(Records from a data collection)
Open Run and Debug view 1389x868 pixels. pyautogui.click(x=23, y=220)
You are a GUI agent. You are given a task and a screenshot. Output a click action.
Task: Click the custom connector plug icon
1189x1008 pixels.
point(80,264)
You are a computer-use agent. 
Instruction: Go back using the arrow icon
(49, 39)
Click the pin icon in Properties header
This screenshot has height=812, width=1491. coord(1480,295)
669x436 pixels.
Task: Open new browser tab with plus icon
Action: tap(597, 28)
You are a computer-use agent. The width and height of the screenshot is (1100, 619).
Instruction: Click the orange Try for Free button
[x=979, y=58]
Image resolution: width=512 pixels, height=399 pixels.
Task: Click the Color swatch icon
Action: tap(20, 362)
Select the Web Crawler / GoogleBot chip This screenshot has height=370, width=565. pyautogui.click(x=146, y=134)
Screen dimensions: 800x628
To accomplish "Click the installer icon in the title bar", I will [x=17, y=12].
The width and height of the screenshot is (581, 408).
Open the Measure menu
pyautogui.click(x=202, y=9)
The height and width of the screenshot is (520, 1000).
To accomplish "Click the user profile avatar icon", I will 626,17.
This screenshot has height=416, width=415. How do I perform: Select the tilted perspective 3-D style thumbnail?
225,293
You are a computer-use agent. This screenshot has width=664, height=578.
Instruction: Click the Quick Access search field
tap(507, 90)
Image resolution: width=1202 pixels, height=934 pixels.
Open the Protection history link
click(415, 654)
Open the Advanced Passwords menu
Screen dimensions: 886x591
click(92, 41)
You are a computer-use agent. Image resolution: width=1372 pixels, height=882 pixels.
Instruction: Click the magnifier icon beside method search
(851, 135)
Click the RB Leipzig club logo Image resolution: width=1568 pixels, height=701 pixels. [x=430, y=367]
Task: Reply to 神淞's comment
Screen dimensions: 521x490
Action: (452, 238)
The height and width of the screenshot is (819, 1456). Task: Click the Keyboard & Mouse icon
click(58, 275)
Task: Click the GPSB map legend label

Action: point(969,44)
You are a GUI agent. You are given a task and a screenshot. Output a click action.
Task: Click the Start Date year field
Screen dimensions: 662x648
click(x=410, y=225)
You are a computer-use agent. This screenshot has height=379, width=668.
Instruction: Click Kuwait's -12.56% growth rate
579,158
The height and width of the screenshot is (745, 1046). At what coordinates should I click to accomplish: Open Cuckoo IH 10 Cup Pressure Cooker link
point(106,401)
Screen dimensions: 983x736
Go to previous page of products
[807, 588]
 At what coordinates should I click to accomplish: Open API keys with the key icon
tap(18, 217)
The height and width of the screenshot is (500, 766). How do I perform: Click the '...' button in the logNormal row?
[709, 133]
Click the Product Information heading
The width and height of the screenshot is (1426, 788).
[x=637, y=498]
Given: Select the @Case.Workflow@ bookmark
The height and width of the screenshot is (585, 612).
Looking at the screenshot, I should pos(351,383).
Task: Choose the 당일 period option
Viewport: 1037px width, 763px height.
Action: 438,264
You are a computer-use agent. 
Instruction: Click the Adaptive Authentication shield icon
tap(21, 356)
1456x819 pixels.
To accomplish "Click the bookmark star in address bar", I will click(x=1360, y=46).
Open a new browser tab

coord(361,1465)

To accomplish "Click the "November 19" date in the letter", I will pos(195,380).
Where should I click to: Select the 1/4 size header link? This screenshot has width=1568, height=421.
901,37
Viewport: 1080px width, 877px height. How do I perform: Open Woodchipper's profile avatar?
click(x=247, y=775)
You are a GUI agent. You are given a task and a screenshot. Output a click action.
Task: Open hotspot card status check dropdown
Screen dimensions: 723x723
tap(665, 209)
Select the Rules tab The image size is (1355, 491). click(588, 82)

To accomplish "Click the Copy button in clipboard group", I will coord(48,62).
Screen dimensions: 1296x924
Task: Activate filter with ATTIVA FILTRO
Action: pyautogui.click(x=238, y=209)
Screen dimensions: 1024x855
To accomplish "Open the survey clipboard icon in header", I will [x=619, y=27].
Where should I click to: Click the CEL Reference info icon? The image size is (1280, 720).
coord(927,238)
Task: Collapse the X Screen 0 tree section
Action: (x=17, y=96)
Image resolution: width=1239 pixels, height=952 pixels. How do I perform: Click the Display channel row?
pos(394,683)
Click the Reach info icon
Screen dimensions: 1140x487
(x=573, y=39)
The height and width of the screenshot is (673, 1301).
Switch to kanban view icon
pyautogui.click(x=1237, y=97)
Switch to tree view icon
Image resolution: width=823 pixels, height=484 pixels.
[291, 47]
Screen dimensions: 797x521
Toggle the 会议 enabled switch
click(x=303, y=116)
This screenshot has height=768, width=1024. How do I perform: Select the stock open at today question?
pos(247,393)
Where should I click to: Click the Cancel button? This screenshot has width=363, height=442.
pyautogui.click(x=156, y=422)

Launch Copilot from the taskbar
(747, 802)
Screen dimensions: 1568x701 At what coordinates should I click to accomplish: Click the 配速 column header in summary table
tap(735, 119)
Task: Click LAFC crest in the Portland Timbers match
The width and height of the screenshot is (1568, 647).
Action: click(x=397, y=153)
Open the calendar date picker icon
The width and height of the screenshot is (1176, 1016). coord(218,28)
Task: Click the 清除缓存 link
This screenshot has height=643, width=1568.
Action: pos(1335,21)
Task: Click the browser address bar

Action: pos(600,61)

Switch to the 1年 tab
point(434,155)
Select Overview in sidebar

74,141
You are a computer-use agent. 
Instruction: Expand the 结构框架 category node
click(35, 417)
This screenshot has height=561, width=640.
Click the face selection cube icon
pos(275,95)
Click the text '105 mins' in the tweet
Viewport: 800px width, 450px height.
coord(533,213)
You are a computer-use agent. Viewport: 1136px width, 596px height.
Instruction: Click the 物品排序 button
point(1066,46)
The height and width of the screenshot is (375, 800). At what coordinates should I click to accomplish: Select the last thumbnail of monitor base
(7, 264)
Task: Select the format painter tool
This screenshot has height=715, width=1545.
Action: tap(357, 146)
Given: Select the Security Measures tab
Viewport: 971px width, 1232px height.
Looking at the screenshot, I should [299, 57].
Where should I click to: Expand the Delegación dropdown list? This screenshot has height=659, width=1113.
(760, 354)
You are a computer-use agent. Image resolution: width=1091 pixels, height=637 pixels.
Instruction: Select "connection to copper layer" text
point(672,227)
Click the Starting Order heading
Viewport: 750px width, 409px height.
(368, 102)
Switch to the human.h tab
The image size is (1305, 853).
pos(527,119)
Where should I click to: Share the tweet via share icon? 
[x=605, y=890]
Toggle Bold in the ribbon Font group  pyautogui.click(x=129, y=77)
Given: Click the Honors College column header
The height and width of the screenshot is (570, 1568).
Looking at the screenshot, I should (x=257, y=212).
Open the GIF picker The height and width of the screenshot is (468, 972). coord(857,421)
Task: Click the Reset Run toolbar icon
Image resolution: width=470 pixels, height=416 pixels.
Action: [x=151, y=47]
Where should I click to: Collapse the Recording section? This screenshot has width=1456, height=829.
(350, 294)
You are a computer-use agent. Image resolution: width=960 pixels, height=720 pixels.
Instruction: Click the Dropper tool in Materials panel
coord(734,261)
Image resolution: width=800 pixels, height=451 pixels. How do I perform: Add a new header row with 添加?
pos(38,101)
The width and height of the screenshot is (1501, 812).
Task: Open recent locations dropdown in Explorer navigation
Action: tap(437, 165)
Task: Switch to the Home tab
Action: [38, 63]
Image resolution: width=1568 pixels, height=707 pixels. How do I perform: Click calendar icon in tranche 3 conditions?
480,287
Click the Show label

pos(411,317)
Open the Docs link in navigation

• **What the task requires**
Repeat all of the material above line for line, without changing anything.

• **Solution**
Open Run and Debug view 1389x868 pixels. pyautogui.click(x=23, y=220)
You are a GUI agent. You are given a task and a screenshot. Output a click action.
Task: Click the custom connector plug icon
1189x1008 pixels.
point(80,264)
You are a computer-use agent. 
Instruction: Go back using the arrow icon
(49, 39)
Click the pin icon in Properties header
This screenshot has height=812, width=1491. coord(1480,295)
669x436 pixels.
Task: Open new browser tab with plus icon
Action: tap(597, 28)
You are a computer-use agent. The width and height of the screenshot is (1100, 619).
Instruction: Click the orange Try for Free button
[x=979, y=58]
Image resolution: width=512 pixels, height=399 pixels.
Task: Click the Color swatch icon
Action: tap(20, 362)
Select the Web Crawler / GoogleBot chip This screenshot has height=370, width=565. pyautogui.click(x=146, y=134)
Screen dimensions: 800x628
To accomplish "Click the installer icon in the title bar", I will [x=17, y=12].
The width and height of the screenshot is (581, 408).
Open the Measure menu
pyautogui.click(x=202, y=9)
The height and width of the screenshot is (520, 1000).
To accomplish "Click the user profile avatar icon", I will 626,17.
This screenshot has height=416, width=415. How do I perform: Select the tilted perspective 3-D style thumbnail?
225,293
You are a computer-use agent. This screenshot has width=664, height=578.
Instruction: Click the Quick Access search field
tap(507, 90)
Image resolution: width=1202 pixels, height=934 pixels.
Open the Protection history link
click(415, 654)
Open the Advanced Passwords menu
Screen dimensions: 886x591
click(92, 41)
You are a computer-use agent. Image resolution: width=1372 pixels, height=882 pixels.
Instruction: Click the magnifier icon beside method search
(851, 135)
Click the RB Leipzig club logo Image resolution: width=1568 pixels, height=701 pixels. [x=430, y=367]
Task: Reply to 神淞's comment
Screen dimensions: 521x490
Action: (452, 238)
The height and width of the screenshot is (819, 1456). Task: Click the Keyboard & Mouse icon
click(58, 275)
Task: Click the GPSB map legend label

Action: point(969,44)
You are a GUI agent. You are given a task and a screenshot. Output a click action.
Task: Click the Start Date year field
Screen dimensions: 662x648
click(x=410, y=225)
You are a computer-use agent. This screenshot has height=379, width=668.
Instruction: Click Kuwait's -12.56% growth rate
579,158
The height and width of the screenshot is (745, 1046). At what coordinates should I click to accomplish: Open Cuckoo IH 10 Cup Pressure Cooker link
point(106,401)
Screen dimensions: 983x736
Go to previous page of products
[807, 588]
 At what coordinates should I click to accomplish: Open API keys with the key icon
tap(18, 217)
The height and width of the screenshot is (500, 766). How do I perform: Click the '...' button in the logNormal row?
[709, 133]
Click the Product Information heading
The width and height of the screenshot is (1426, 788).
[x=637, y=498]
Given: Select the @Case.Workflow@ bookmark
The height and width of the screenshot is (585, 612).
Looking at the screenshot, I should pos(351,383).
Task: Choose the 당일 period option
Viewport: 1037px width, 763px height.
Action: 438,264
You are a computer-use agent. 
Instruction: Click the Adaptive Authentication shield icon
tap(21, 356)
1456x819 pixels.
To accomplish "Click the bookmark star in address bar", I will click(x=1360, y=46).
Open a new browser tab

coord(361,1465)

To accomplish "Click the "November 19" date in the letter", I will pos(195,380).
Where should I click to: Select the 1/4 size header link? This screenshot has width=1568, height=421.
901,37
Viewport: 1080px width, 877px height. How do I perform: Open Woodchipper's profile avatar?
click(x=247, y=775)
You are a GUI agent. You are given a task and a screenshot. Output a click action.
Task: Open hotspot card status check dropdown
Screen dimensions: 723x723
tap(665, 209)
Select the Rules tab The image size is (1355, 491). click(588, 82)

To accomplish "Click the Copy button in clipboard group", I will coord(48,62).
Screen dimensions: 1296x924
Task: Activate filter with ATTIVA FILTRO
Action: pyautogui.click(x=238, y=209)
Screen dimensions: 1024x855
To accomplish "Open the survey clipboard icon in header", I will [x=619, y=27].
Where should I click to: Click the CEL Reference info icon? The image size is (1280, 720).
coord(927,238)
Task: Collapse the X Screen 0 tree section
Action: (x=17, y=96)
Image resolution: width=1239 pixels, height=952 pixels. How do I perform: Click the Display channel row?
pos(394,683)
Click the Reach info icon
Screen dimensions: 1140x487
(x=573, y=39)
The height and width of the screenshot is (673, 1301).
Switch to kanban view icon
pyautogui.click(x=1237, y=97)
Switch to tree view icon
Image resolution: width=823 pixels, height=484 pixels.
[291, 47]
Screen dimensions: 797x521
Toggle the 会议 enabled switch
click(x=303, y=116)
This screenshot has height=768, width=1024. How do I perform: Select the stock open at today question?
pos(247,393)
Where should I click to: Click the Cancel button? This screenshot has width=363, height=442.
pyautogui.click(x=156, y=422)

Launch Copilot from the taskbar
(747, 802)
Screen dimensions: 1568x701 At what coordinates should I click to accomplish: Click the 配速 column header in summary table
tap(735, 119)
Task: Click LAFC crest in the Portland Timbers match
The width and height of the screenshot is (1568, 647).
Action: click(x=397, y=153)
Open the calendar date picker icon
The width and height of the screenshot is (1176, 1016). coord(218,28)
Task: Click the 清除缓存 link
This screenshot has height=643, width=1568.
Action: pos(1335,21)
Task: Click the browser address bar

Action: pos(600,61)

Switch to the 1年 tab
point(434,155)
Select Overview in sidebar

74,141
You are a computer-use agent. 
Instruction: Expand the 结构框架 category node
click(35, 417)
This screenshot has height=561, width=640.
Click the face selection cube icon
pos(275,95)
Click the text '105 mins' in the tweet
Viewport: 800px width, 450px height.
coord(533,213)
You are a computer-use agent. Viewport: 1136px width, 596px height.
Instruction: Click the 物品排序 button
point(1066,46)
The height and width of the screenshot is (375, 800). At what coordinates should I click to accomplish: Select the last thumbnail of monitor base
(7, 264)
Task: Select the format painter tool
This screenshot has height=715, width=1545.
Action: tap(357, 146)
Given: Select the Security Measures tab
Viewport: 971px width, 1232px height.
Looking at the screenshot, I should [299, 57].
Where should I click to: Expand the Delegación dropdown list? This screenshot has height=659, width=1113.
(760, 354)
You are a computer-use agent. Image resolution: width=1091 pixels, height=637 pixels.
Instruction: Select "connection to copper layer" text
point(672,227)
Click the Starting Order heading
Viewport: 750px width, 409px height.
(368, 102)
Switch to the human.h tab
The image size is (1305, 853).
pos(527,119)
Where should I click to: Share the tweet via share icon? 
[x=605, y=890]
Toggle Bold in the ribbon Font group  pyautogui.click(x=129, y=77)
Given: Click the Honors College column header
The height and width of the screenshot is (570, 1568).
Looking at the screenshot, I should (x=257, y=212).
Open the GIF picker The height and width of the screenshot is (468, 972). coord(857,421)
Task: Click the Reset Run toolbar icon
Image resolution: width=470 pixels, height=416 pixels.
Action: [x=151, y=47]
Where should I click to: Collapse the Recording section? This screenshot has width=1456, height=829.
(350, 294)
You are a computer-use agent. Image resolution: width=960 pixels, height=720 pixels.
Instruction: Click the Dropper tool in Materials panel
coord(734,261)
Image resolution: width=800 pixels, height=451 pixels. How do I perform: Add a new header row with 添加?
pos(38,101)
The width and height of the screenshot is (1501, 812).
Task: Open recent locations dropdown in Explorer navigation
Action: tap(437, 165)
Task: Switch to the Home tab
Action: [38, 63]
Image resolution: width=1568 pixels, height=707 pixels. How do I perform: Click calendar icon in tranche 3 conditions?
480,287
Click the Show label

pos(411,317)
Open the Docs link in navigation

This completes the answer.